I don’t remember which of my friends recommended the movie “The Human Centipede” but I will start this review by saying, may God have mercy on your soul. How dare you recommend this to a friend?

The premise of this disgusting display is a psychotic Dr., whose specialty is Siamese twin separation, who gets the idea to make a human centipede. He achieves this by surgically connecting the mouth of one person to the ass of another and so on with the next, making one really long digestive system. He also clips the tendons in their knees so they can’t stand, as one would imagine would be difficult in the aforementioned position. This movie only touches on the first segment, as it is named, which is a meager three people deep (gotta start somewhere right?). Sadly, 3-Dog died before the timeframe of this movie so we don’t get to see it, but we do get to see a snapshot and a tombstone for the Dr.’s first critter creation.
I don’t really need to say any more. Just imagine your worst coprophagic nightmare (look it up), or fantasy for that matter you freak, and this movie delivers. I haven’t eaten a single meal since seeing this film without my mind darting back to the horror that I witnessed. This movie makes the Baby Ruth scene from Caddyshack seem like a pleasant memory.
Please take note that this review is coming from a soulless man who has spent a good portion of his life obsessed with horror movies, reading Fangoria magazine, and re-watching the opening scene to “A Nightmare on Elm Street” at least 50 times. How else could I get the making of the glove just right when I was fashioning my own razor-hand for a Halloween costume at the age of 9?

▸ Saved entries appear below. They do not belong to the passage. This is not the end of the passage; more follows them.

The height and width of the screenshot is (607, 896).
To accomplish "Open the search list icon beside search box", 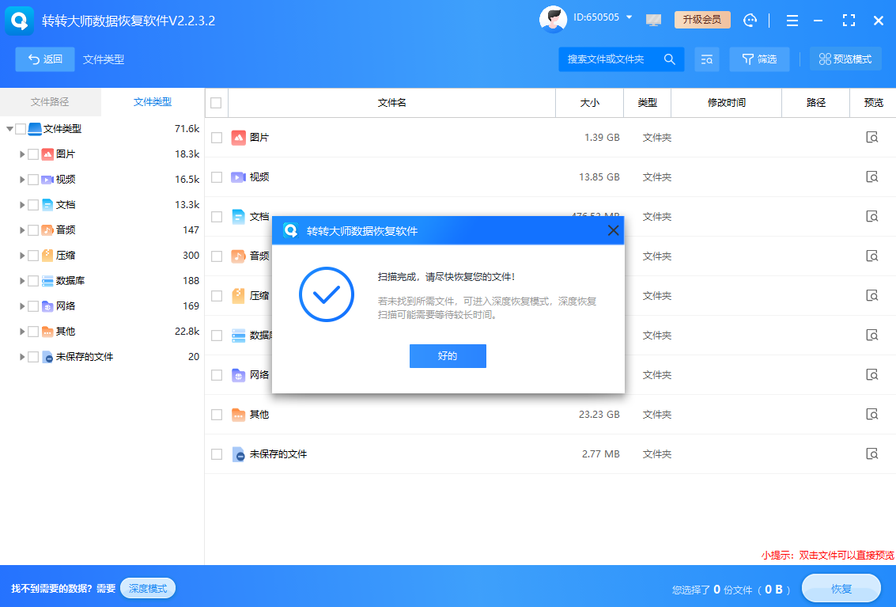I will pyautogui.click(x=707, y=59).
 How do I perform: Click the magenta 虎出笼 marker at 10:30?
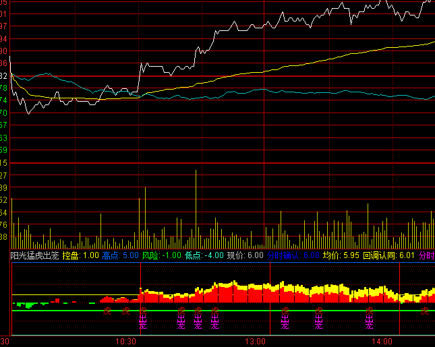tap(142, 317)
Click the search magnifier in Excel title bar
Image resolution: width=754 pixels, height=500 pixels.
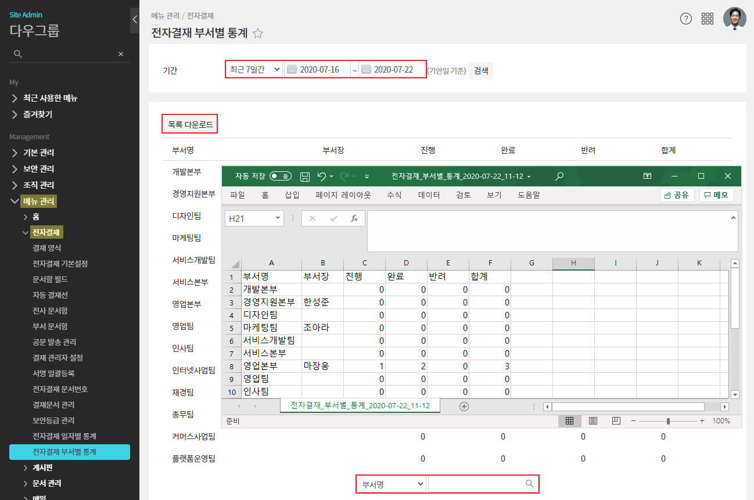pyautogui.click(x=559, y=176)
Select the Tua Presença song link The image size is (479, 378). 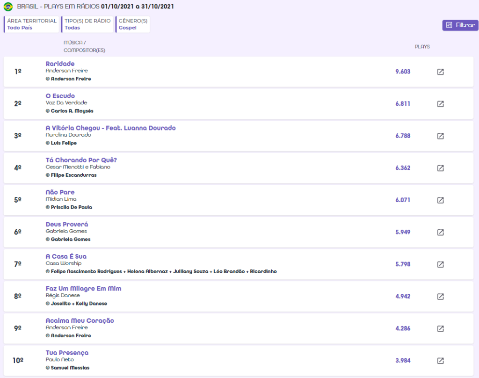(67, 353)
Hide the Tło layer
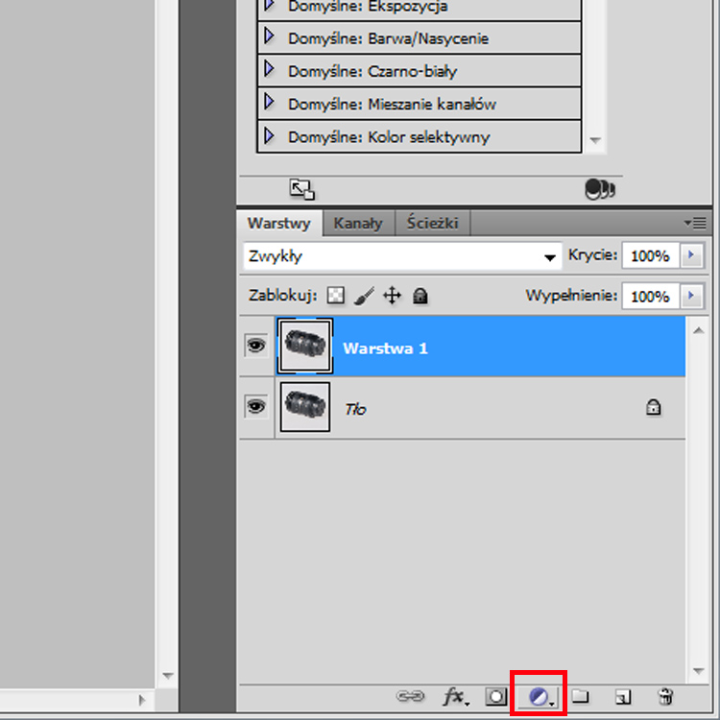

I don’t believe in censorship but, dear Lord, this movie is an abomination. The Dr. in the movie can’t just be a good actor, I believe he is truly evil in real life and they pulled him out of the insane asylum just for the filming of this movie. The creator wanted to shock you, and he does. Since he pulls it off, I will award 1 star. As for the merit of the rest of the movie, there is imagery that torments the soul and ideas that will haunt your mind...and I don't really need any more of that these days. I’ve also heard that the 2nd movie has already been made and has been banned in Europe. A quick video on YouTube shows the creator talking about how this movie is like “My Little Pony” compared to the sequel. Wow, I can’t even imagine, and don’t care to at this point.
Save some time and a little piece of your soul and skip this one.